World War II Jewish Evacuees

From Donald, and to a lesser extent the younger Tony, we learned how to care for rabbits and what fresh plant food it was safe to give them; how to ease the sting from nettles with a dock leaf (it didn’t seem to help much); the cycle routes to Ely, Newmarket and the surrounding villages; the names of aircraft flying in the sky; and the many bits of wisdom that the experienced impart to the inexperienced. In return we taught them how to play chess. Mr. Boyce told me more than once how grateful he was for this piece of instruction, so useful for the long, blacked-out evenings. I was too young in understanding and too socially inept to reply that all the gratitude should have been on our side, nevertheless it was true that in some very basic ways we educated each other. Donald told us later that when word first got around in the village that evacuees were coming from London’s East End they had braced themselves for an invasion of little ragamuffins with torn - or no - trousers. I suppose that we must have been something of a relief.
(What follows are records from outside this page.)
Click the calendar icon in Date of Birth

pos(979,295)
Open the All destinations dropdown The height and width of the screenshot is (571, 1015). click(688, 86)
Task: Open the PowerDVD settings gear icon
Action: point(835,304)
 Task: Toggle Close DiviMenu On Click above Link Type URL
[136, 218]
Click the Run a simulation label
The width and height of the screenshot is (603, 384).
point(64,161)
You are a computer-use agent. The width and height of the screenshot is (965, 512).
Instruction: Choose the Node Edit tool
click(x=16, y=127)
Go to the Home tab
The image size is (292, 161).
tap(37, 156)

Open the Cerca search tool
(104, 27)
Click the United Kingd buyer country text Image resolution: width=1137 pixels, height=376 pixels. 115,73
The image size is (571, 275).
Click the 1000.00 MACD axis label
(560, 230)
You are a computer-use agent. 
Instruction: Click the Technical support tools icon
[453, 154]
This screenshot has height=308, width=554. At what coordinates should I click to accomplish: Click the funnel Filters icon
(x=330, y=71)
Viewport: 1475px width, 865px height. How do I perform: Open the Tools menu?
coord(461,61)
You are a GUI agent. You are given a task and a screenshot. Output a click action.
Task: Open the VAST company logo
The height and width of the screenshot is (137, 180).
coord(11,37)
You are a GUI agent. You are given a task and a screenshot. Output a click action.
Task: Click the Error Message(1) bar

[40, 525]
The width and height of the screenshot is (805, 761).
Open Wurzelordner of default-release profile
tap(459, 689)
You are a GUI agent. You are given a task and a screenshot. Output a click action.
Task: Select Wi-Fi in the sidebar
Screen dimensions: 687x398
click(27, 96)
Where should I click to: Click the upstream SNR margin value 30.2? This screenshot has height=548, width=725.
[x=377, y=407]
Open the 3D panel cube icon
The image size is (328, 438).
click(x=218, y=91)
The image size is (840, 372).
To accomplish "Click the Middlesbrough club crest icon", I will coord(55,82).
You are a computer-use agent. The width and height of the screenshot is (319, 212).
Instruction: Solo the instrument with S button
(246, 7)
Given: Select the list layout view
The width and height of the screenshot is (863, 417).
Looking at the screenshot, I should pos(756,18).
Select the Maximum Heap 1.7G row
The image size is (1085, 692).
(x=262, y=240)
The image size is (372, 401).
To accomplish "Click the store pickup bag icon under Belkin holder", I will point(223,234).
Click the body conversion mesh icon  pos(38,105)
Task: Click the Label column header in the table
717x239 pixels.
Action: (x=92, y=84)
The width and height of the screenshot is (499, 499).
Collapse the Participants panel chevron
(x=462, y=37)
And what were we London kids to make of our new world where nearly everyone spoke funny (That they did!) and where knocking at the front door was considered impolite and walking round to the back door the thing to do? Well, at least people spoke, not only to each other in shops and over the garden wall, but to passers by in the street, to strangers, to us. And, astonishingly, they left the doors of their houses unlocked at all times. Even at night. Even if the family went off for the day to Cambridge. But couldn’t someone walk in and help themselves? The question left them slightly bemused. Apparently nobody ever did. It was the same with bicycles. They could safely be left unattended beside a wall or hedge and called for the next day. Now you couldn’t do that in London. That you couldn’t.